Lines contained in a dataset
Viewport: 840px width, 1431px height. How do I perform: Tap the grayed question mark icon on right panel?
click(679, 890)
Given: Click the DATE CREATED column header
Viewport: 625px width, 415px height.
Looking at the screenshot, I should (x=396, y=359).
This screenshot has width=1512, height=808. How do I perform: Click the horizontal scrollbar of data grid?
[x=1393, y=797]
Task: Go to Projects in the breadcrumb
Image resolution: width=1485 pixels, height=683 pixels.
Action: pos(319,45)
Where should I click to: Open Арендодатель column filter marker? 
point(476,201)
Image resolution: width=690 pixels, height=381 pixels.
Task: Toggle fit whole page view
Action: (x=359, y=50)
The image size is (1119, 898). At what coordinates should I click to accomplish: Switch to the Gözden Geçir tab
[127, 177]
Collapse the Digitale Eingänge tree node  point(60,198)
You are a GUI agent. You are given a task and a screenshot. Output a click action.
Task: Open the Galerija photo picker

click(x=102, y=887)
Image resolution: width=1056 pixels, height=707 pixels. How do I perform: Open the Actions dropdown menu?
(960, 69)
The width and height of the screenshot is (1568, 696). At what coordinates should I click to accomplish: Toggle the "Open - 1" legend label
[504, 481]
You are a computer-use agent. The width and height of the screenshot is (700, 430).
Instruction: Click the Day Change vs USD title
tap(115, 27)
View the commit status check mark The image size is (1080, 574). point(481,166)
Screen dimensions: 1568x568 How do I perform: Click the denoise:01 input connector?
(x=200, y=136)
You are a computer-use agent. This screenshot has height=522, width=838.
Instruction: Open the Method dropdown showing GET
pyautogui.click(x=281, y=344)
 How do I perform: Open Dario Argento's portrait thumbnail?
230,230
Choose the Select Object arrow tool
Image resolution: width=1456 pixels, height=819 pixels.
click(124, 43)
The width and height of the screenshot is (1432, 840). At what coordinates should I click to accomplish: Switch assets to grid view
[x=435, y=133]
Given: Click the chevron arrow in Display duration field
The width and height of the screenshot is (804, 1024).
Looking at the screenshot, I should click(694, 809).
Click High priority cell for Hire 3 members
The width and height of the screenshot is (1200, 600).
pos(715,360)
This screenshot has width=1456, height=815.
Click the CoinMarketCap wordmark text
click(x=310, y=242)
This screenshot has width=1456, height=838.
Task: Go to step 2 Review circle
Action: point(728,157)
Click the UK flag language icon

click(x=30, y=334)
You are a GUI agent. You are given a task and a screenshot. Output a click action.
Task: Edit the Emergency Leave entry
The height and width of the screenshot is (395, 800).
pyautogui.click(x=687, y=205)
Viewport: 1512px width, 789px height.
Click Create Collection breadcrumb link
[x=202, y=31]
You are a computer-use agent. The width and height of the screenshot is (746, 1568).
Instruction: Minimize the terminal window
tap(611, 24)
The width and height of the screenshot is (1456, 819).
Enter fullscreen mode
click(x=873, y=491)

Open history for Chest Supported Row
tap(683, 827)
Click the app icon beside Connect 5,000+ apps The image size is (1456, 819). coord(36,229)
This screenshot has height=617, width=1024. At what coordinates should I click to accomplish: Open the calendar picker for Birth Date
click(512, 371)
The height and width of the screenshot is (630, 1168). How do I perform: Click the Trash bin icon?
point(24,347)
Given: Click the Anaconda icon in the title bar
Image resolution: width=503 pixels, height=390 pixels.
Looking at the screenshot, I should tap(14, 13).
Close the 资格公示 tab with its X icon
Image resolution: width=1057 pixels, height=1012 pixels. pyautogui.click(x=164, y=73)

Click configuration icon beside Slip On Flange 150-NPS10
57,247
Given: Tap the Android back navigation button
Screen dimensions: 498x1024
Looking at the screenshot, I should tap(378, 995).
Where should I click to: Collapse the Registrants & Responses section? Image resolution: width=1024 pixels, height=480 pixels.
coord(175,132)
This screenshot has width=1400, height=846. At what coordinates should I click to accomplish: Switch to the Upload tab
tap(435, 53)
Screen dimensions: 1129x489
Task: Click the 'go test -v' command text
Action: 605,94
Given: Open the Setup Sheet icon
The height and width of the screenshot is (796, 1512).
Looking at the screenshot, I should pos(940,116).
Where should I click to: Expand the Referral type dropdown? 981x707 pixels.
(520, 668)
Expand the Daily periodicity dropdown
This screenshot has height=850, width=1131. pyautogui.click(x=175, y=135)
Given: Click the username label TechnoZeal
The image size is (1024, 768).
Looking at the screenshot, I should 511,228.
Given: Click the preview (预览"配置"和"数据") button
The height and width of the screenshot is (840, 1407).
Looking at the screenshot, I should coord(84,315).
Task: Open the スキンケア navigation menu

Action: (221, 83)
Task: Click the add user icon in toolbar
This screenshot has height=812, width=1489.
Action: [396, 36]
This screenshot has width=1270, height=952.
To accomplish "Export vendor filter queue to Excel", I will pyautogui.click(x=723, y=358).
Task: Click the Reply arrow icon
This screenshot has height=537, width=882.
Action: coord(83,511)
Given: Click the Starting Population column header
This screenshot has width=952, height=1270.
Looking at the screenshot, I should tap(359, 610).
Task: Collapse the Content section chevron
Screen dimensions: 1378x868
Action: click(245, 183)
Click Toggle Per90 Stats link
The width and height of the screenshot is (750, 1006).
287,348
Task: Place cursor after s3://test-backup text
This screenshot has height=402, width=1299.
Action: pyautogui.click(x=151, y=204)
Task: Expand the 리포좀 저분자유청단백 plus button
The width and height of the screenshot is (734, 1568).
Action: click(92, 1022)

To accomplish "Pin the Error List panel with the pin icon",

» The task
Copy each of the lines above without a single change.

» Result of this exercise
Viewport: 840px width, 1431px height. How do I perform: Tap the grayed question mark icon on right panel?
click(679, 890)
Given: Click the DATE CREATED column header
Viewport: 625px width, 415px height.
Looking at the screenshot, I should (x=396, y=359).
This screenshot has width=1512, height=808. How do I perform: Click the horizontal scrollbar of data grid?
[x=1393, y=797]
Task: Go to Projects in the breadcrumb
Image resolution: width=1485 pixels, height=683 pixels.
Action: pos(319,45)
Where should I click to: Open Арендодатель column filter marker? 
point(476,201)
Image resolution: width=690 pixels, height=381 pixels.
Task: Toggle fit whole page view
Action: (x=359, y=50)
The image size is (1119, 898). At what coordinates should I click to accomplish: Switch to the Gözden Geçir tab
[127, 177]
Collapse the Digitale Eingänge tree node  point(60,198)
You are a GUI agent. You are given a task and a screenshot. Output a click action.
Task: Open the Galerija photo picker

click(x=102, y=887)
Image resolution: width=1056 pixels, height=707 pixels. How do I perform: Open the Actions dropdown menu?
(960, 69)
The width and height of the screenshot is (1568, 696). At what coordinates should I click to accomplish: Toggle the "Open - 1" legend label
[504, 481]
You are a computer-use agent. The width and height of the screenshot is (700, 430).
Instruction: Click the Day Change vs USD title
tap(115, 27)
View the commit status check mark The image size is (1080, 574). point(481,166)
Screen dimensions: 1568x568 How do I perform: Click the denoise:01 input connector?
(x=200, y=136)
You are a computer-use agent. This screenshot has height=522, width=838.
Instruction: Open the Method dropdown showing GET
pyautogui.click(x=281, y=344)
 How do I perform: Open Dario Argento's portrait thumbnail?
230,230
Choose the Select Object arrow tool
Image resolution: width=1456 pixels, height=819 pixels.
click(124, 43)
The width and height of the screenshot is (1432, 840). At what coordinates should I click to accomplish: Switch assets to grid view
[x=435, y=133]
Given: Click the chevron arrow in Display duration field
The width and height of the screenshot is (804, 1024).
Looking at the screenshot, I should click(694, 809).
Click High priority cell for Hire 3 members
The width and height of the screenshot is (1200, 600).
pos(715,360)
This screenshot has width=1456, height=815.
Click the CoinMarketCap wordmark text
click(x=310, y=242)
This screenshot has width=1456, height=838.
Task: Go to step 2 Review circle
Action: point(728,157)
Click the UK flag language icon

click(x=30, y=334)
You are a GUI agent. You are given a task and a screenshot. Output a click action.
Task: Edit the Emergency Leave entry
The height and width of the screenshot is (395, 800).
pyautogui.click(x=687, y=205)
Viewport: 1512px width, 789px height.
Click Create Collection breadcrumb link
[x=202, y=31]
You are a computer-use agent. The width and height of the screenshot is (746, 1568).
Instruction: Minimize the terminal window
tap(611, 24)
The width and height of the screenshot is (1456, 819).
Enter fullscreen mode
click(x=873, y=491)

Open history for Chest Supported Row
tap(683, 827)
Click the app icon beside Connect 5,000+ apps The image size is (1456, 819). coord(36,229)
This screenshot has height=617, width=1024. At what coordinates should I click to accomplish: Open the calendar picker for Birth Date
click(512, 371)
The height and width of the screenshot is (630, 1168). How do I perform: Click the Trash bin icon?
point(24,347)
Given: Click the Anaconda icon in the title bar
Image resolution: width=503 pixels, height=390 pixels.
Looking at the screenshot, I should tap(14, 13).
Close the 资格公示 tab with its X icon
Image resolution: width=1057 pixels, height=1012 pixels. pyautogui.click(x=164, y=73)

Click configuration icon beside Slip On Flange 150-NPS10
57,247
Given: Tap the Android back navigation button
Screen dimensions: 498x1024
Looking at the screenshot, I should tap(378, 995).
Where should I click to: Collapse the Registrants & Responses section? Image resolution: width=1024 pixels, height=480 pixels.
coord(175,132)
This screenshot has width=1400, height=846. At what coordinates should I click to accomplish: Switch to the Upload tab
tap(435, 53)
Screen dimensions: 1129x489
Task: Click the 'go test -v' command text
Action: 605,94
Given: Open the Setup Sheet icon
The height and width of the screenshot is (796, 1512).
Looking at the screenshot, I should pos(940,116).
Where should I click to: Expand the Referral type dropdown? 981x707 pixels.
(520, 668)
Expand the Daily periodicity dropdown
This screenshot has height=850, width=1131. pyautogui.click(x=175, y=135)
Given: Click the username label TechnoZeal
The image size is (1024, 768).
Looking at the screenshot, I should 511,228.
Given: Click the preview (预览"配置"和"数据") button
The height and width of the screenshot is (840, 1407).
Looking at the screenshot, I should coord(84,315).
Task: Open the スキンケア navigation menu

Action: (221, 83)
Task: Click the add user icon in toolbar
This screenshot has height=812, width=1489.
Action: [396, 36]
This screenshot has width=1270, height=952.
To accomplish "Export vendor filter queue to Excel", I will pyautogui.click(x=723, y=358).
Task: Click the Reply arrow icon
This screenshot has height=537, width=882.
Action: coord(83,511)
Given: Click the Starting Population column header
This screenshot has width=952, height=1270.
Looking at the screenshot, I should tap(359, 610).
Task: Collapse the Content section chevron
Screen dimensions: 1378x868
Action: click(245, 183)
Click Toggle Per90 Stats link
The width and height of the screenshot is (750, 1006).
287,348
Task: Place cursor after s3://test-backup text
This screenshot has height=402, width=1299.
Action: pyautogui.click(x=151, y=204)
Task: Expand the 리포좀 저분자유청단백 plus button
The width and height of the screenshot is (734, 1568).
Action: click(92, 1022)

To accomplish "Pin the Error List panel with the pin icon",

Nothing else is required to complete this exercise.